"Ümitvar olunuz, şu istikbal inkılâbı içinde en yüksek gür sada İslâm'ın sadası olacaktır."

Piyasalar

Kim neye çalıştı ve neye çalışıyor?

M. Latif SALİHOĞLU
20 Ocak 2022, Perşembe
Gençliğin ve yeni nesillerin içinde bulunduğu manevî buhranlar, ebeveynleri derinden derine düşündürüyor.

Herkesi çare arayışına sevk ediyor.
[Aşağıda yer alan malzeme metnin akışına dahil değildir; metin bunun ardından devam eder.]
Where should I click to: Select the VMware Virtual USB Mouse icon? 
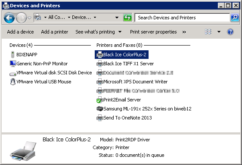13,82
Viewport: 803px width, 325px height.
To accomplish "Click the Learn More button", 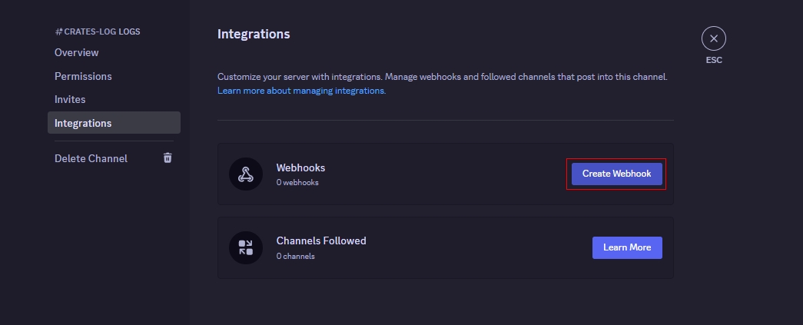I will coord(626,247).
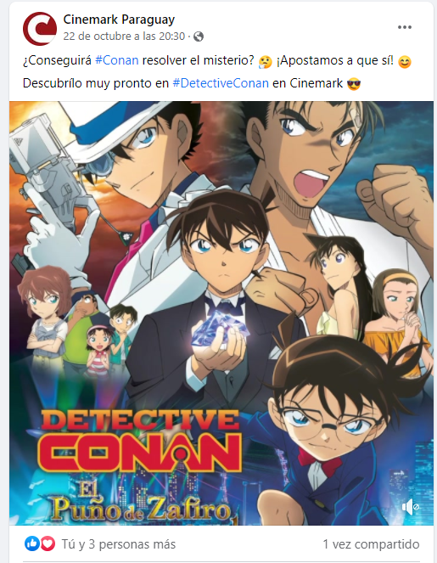
Task: Click the post caption text Descubrílo muy pronto
Action: point(96,83)
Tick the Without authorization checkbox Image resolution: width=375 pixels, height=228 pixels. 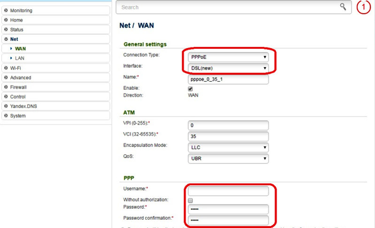[x=191, y=200]
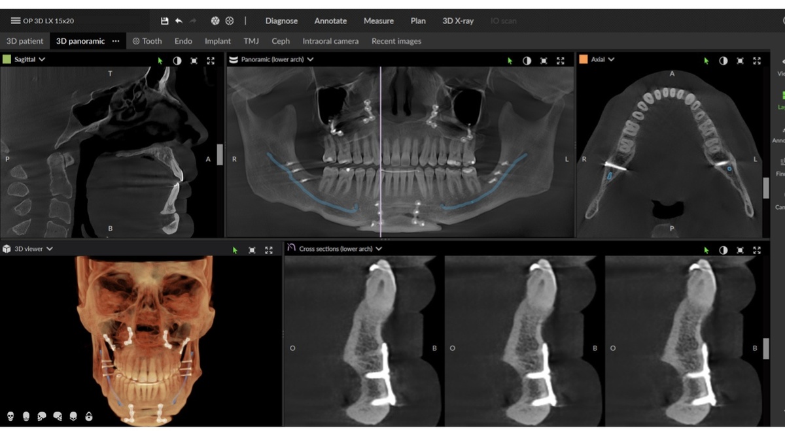Maximize the Panoramic view with fullscreen arrows

(x=561, y=60)
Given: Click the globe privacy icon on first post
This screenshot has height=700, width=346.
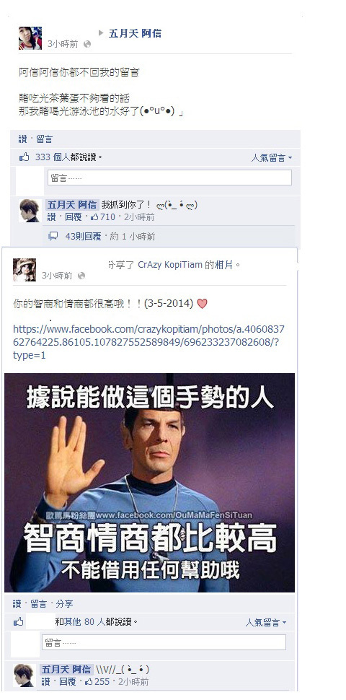Looking at the screenshot, I should click(87, 44).
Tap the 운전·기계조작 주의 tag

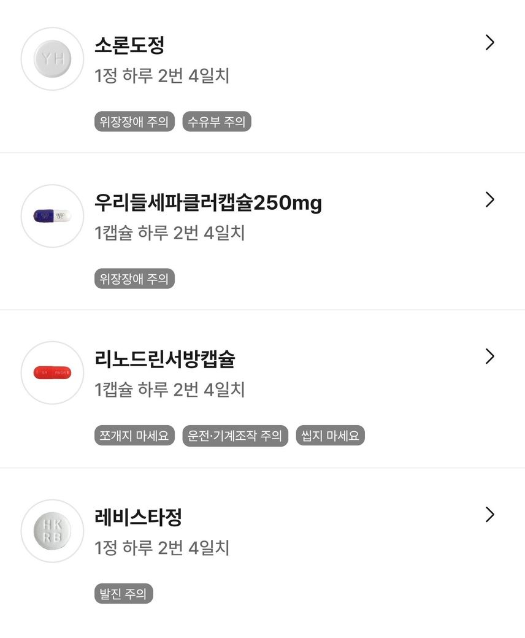tap(235, 436)
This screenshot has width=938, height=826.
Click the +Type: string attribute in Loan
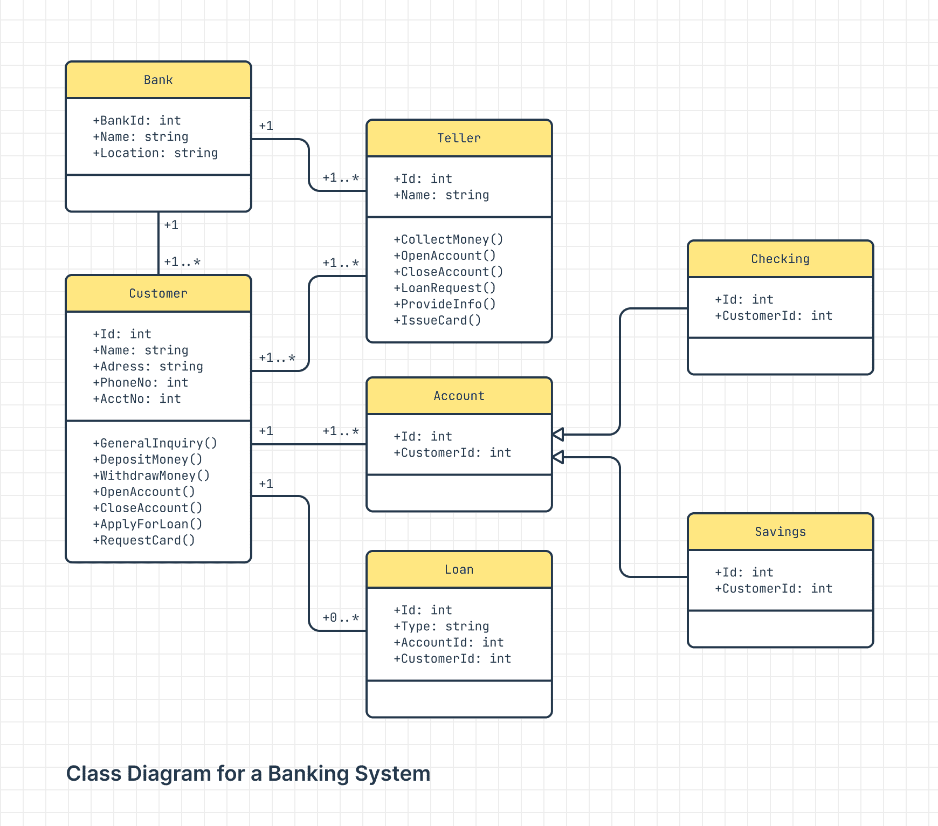coord(442,627)
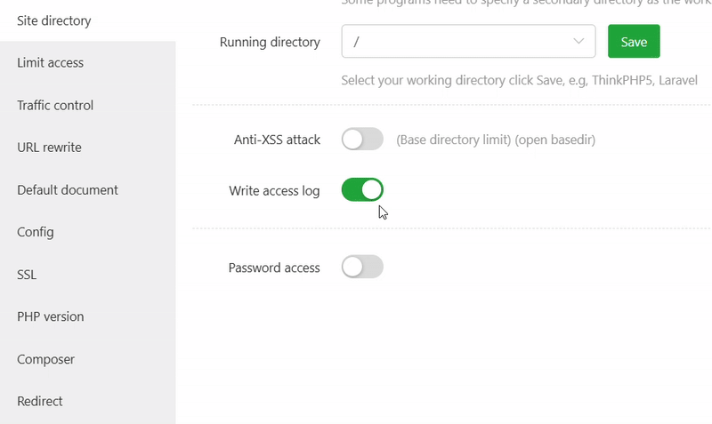Switch to Limit access settings
The width and height of the screenshot is (712, 424).
point(50,63)
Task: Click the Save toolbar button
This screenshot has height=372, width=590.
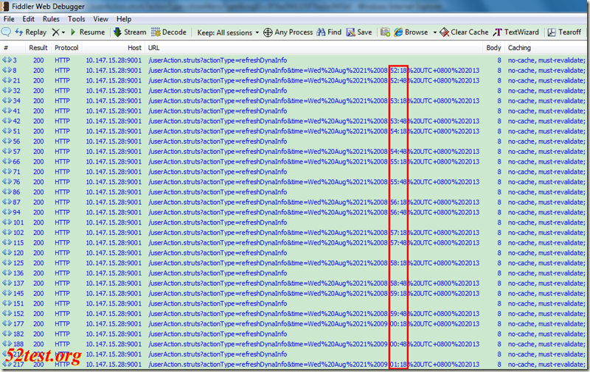Action: tap(358, 32)
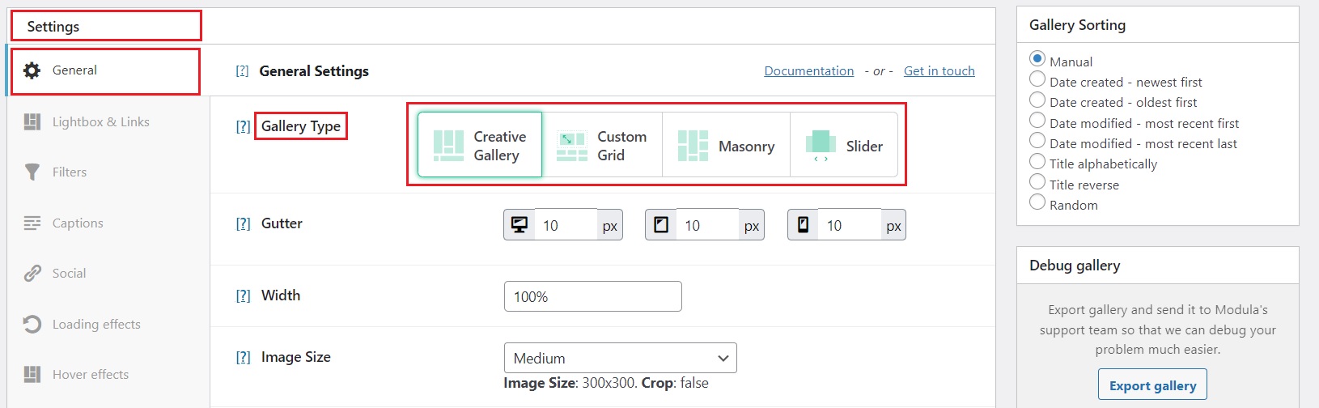This screenshot has height=408, width=1319.
Task: Select the Creative Gallery type icon
Action: 449,146
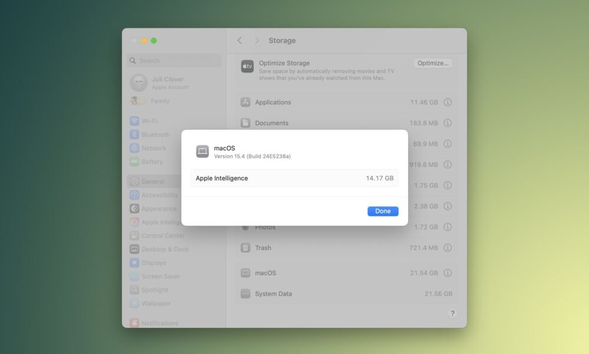Open Accessibility settings
The height and width of the screenshot is (354, 589).
coord(159,195)
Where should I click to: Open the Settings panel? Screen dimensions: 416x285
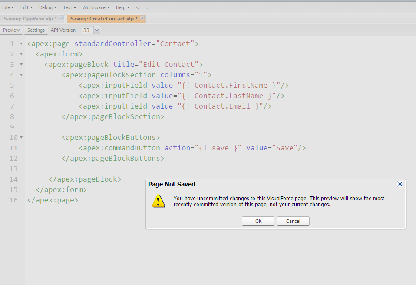click(x=36, y=30)

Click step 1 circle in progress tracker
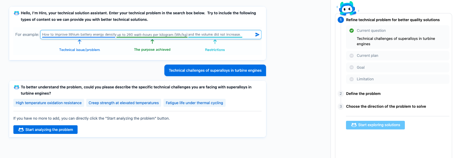coord(341,20)
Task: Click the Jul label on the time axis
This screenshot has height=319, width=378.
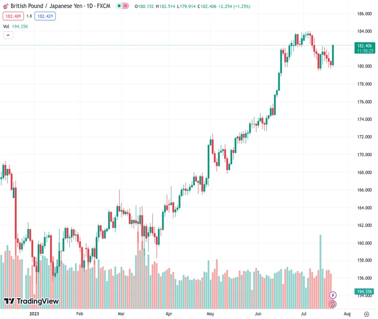Action: (303, 314)
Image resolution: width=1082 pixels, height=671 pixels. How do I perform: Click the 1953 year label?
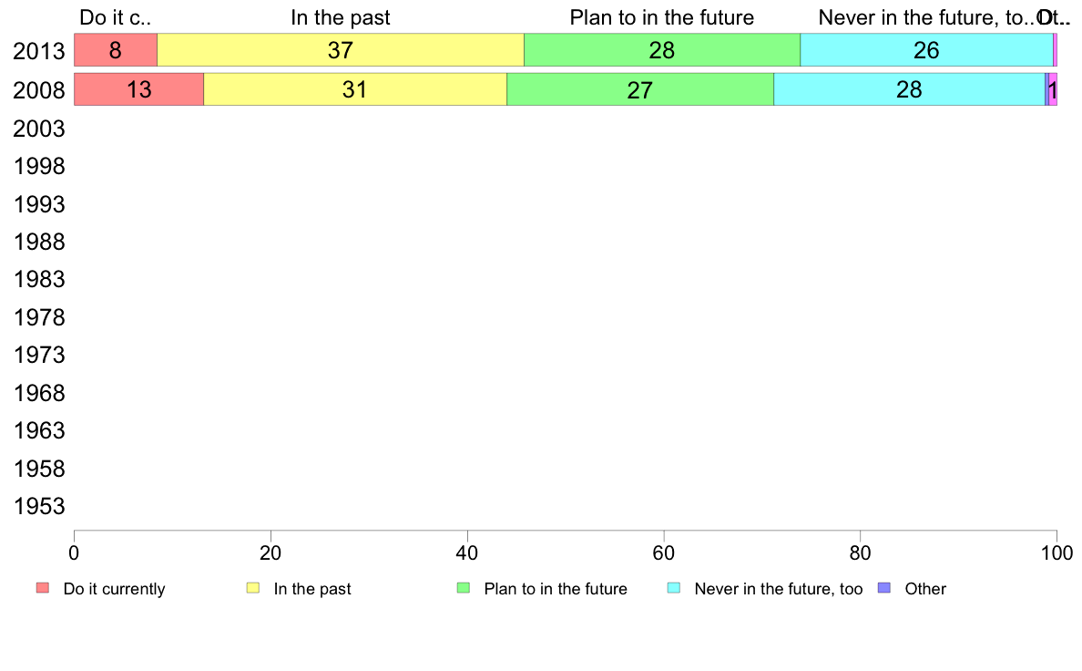tap(39, 506)
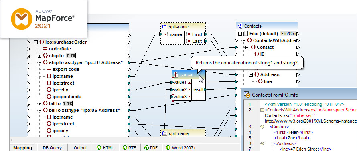Click the ContactsFromPO.mfd file icon

(247, 95)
Ama, çok geç kalınmış bir çare arayışıdır bu… Bu konuda en ciddî uyarılar ise, bundan altmış-yetmiş sene evvel yapıldı. İşte bunun delil ve ispatı.

Kur’ân’ın nuru ve projeksiyonu ile hadiselere ve istikbâle bakan Bediüzzaman Hazretleri, 2000’li yılların neslini bekleyen dehşetli tehlikeleri görerek, milleti ve bilhassa yüksek mevkileri işgal eden ekâbirleri ciddî mânâda uyarmış. Muhtelif mektup, dilekçe ve lâhikalar yazarak, zaman zaman adeta feryâd û figân etmiş. İşte, kendisiyle uğraşan Adliye Vekâletine ve mahkeme hâkimlerine hitaben Emirdağ Lâhikası’nda yer alan bir mektubun giriş cümleleri:

“Efendiler! Siz, niçin sebepsiz bizimle ve Risale-i Nur’la uğraşıyorsunuz? Kat’iyen size haber veriyorum ki: Ben ve Risâle-i Nur, sizinle değil mübareze, belki sizi düşünmek dahi vazifemizin haricindedir. Çünkü, Risale-i Nur ve hakikî şakirtleri, elli sene sonra gelen nesl-i âtiye gayet büyük bir hizmet ve onları büyük bir vartadan ve millet ve vatanı büyük bir tehlikeden kurtarmaya çalışıyorlar.” 

Bu haklı ve hakikatli uyarılar, sorumlular tarafından maalesef ciddiye alınmadı. Ciddiye alınmadığı ve gerekli tedbirler alınmadığı için de, bugünkü nesil tehlikenin göbeğine, vehametin ortasına düşüverdi. 

İşte, şu ibretâmiz ifadeler, söz konusu vehamete de projeksiyon tutuyor:

“Bin seneden beri bu fedakâr millet, bütün ruh u cânıyla Kur’ân’ın hizmetinde emsâlsiz kahramanlık gösterdikleri halde, elli sene sonra o parlak mâzisini dehşetli lekedar, belki mahvedecek bir kısım nesl-i âtinin eline elbette Risale-i Nur gibi bir hakikati verip, o dehşetli sukuttan kurtarmak en büyük bir vazife-i milliye ve vataniye bildiğimizden, bu zamanın insanlarını değil, o zamanın insanlarını düşünüyoruz.” (A.g.e.)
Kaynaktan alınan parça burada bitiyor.